Andrew Richardson will look to continue his rise through the motorsport ranks when the Michelin Ginetta GT Supercup resumes at Snetterton this weekend. However the Grantham based youngster faces obstacles off the track which make his achievements all the more impressive and he hopes will offer inspiration to others.
The 20 year old was diagnosed with Type 1 Diabetes in 2010 but has refused to let that hinder his progress from karting through into the G50 class and now the Premier G55s.
“Before I was first diagnosed with diabetes I wasn’t sure what was wrong with me as I found myself drinking 15 litres of fluid every day and I was losing weight, so I thought I better go to the doctor to get checked out. I’m able to control my diabetes through insulin injections but it does affect things like my training, as I have to make sure I plan ahead and ensure my sugar levels are up before I exercise.”
“In terms of my actual race routine, things haven’t changed too much. I have to make sure that I do my bloods before a race but I try to make sure that I don’t eat too close to the start of a race because I don’t want it to affect my bloods when I am in the car.”

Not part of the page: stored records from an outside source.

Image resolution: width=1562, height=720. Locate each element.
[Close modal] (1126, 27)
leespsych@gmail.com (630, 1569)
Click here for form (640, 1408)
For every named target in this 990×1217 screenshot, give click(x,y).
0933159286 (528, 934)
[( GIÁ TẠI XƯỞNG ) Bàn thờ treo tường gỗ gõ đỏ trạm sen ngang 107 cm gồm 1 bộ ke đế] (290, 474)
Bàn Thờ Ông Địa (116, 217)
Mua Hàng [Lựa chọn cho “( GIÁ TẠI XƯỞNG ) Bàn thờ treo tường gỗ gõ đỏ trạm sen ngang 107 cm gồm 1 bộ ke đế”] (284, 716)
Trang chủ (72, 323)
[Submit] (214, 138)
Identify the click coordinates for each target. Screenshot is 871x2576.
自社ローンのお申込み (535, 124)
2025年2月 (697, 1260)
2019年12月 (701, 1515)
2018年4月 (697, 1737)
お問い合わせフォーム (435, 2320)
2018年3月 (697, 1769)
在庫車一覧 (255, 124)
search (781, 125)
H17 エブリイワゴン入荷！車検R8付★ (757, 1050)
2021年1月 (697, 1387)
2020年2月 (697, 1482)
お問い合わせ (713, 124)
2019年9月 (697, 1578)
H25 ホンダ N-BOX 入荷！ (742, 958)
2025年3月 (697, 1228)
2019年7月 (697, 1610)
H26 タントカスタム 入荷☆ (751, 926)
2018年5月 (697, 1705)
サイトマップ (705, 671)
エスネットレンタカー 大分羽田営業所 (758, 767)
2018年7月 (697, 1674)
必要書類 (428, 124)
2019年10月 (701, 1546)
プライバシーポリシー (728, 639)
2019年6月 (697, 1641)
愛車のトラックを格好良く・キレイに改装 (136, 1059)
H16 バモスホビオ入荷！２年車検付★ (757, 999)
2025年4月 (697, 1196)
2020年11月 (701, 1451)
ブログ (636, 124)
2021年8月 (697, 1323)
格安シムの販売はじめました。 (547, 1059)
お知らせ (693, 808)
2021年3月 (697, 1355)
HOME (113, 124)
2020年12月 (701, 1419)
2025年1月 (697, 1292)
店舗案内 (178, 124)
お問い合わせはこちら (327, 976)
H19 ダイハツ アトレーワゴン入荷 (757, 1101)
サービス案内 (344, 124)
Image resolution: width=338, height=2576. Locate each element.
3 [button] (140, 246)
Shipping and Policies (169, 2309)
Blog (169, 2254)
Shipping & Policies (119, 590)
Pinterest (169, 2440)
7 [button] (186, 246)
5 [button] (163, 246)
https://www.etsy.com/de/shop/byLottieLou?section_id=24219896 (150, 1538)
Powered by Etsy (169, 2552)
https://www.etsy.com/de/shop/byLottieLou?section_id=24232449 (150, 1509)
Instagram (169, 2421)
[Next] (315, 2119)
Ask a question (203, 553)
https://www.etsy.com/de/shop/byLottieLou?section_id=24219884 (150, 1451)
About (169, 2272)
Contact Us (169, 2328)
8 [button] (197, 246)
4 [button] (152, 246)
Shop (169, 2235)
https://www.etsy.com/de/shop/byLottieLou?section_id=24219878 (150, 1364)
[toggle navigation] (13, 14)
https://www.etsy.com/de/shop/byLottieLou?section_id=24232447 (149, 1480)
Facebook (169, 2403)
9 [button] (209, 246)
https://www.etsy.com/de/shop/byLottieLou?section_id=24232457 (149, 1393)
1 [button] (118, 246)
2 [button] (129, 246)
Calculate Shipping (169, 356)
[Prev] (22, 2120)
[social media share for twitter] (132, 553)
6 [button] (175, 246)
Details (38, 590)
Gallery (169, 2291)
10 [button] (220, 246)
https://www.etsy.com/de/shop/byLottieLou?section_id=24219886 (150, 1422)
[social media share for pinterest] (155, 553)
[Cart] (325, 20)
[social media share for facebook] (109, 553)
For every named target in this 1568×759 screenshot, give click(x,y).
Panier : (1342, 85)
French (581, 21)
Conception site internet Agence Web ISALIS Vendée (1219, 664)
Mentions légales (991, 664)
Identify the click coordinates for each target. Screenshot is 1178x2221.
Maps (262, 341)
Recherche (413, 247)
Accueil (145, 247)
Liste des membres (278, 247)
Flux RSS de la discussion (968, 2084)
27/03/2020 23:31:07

As with many aspiring drivers, Richardson has the aim of a future in Formula One but admits he will take just as much pleasure if he can offer hope to people in a similar situation that they can still chase their dream.
“As I work my way up the motorsport ladder and get to a higher level, hopefully I’ll gain more support from people who also suffer from diabetes. If I can get their respect with my racing on track and keep moving forwards with my career, then hopefully I can show them that having diabetes shouldn’t hold you back and prevent you from doing anything. To be a real role model, you need to be in the public eye and hopefully I’ll achieve that in my career. As I’ve said, I hope to compete at the highest level possible in the future and who knows, one day I could be the first driver with Type 1 to compete in F1.”
Richardson currently lies ninth in the championship and although his goal to challenge for the title itself is beyond him, Andrew is looking to start afresh after the summer break and give his crew reward for their hard work.
“We moved into the G55 this year as there was a sponsor who was prepared to help us make the step up,” he says. “However, it’s been a frustrating season so far as we’ve suffered a number of retirements that weren’t down to anything we have done. I certainly didn’t think I’d be going into the second half of the year where I am in the championship and I guess my season will really start at Snetterton.”
“So far this year I’ve qualified on the front row of the grid in both the wet and the dry, I’ve set fastest laps and I’ve been on the podium so I’ve shown I am quick but our pace isn’t reflected by the amount of points we have scored. I’m not in a position to think about the championship now so my focus is on getting as many wins as I can in the remaining rounds and picking up some strong results for the team to earn them the respect that the deserve for the job they do.”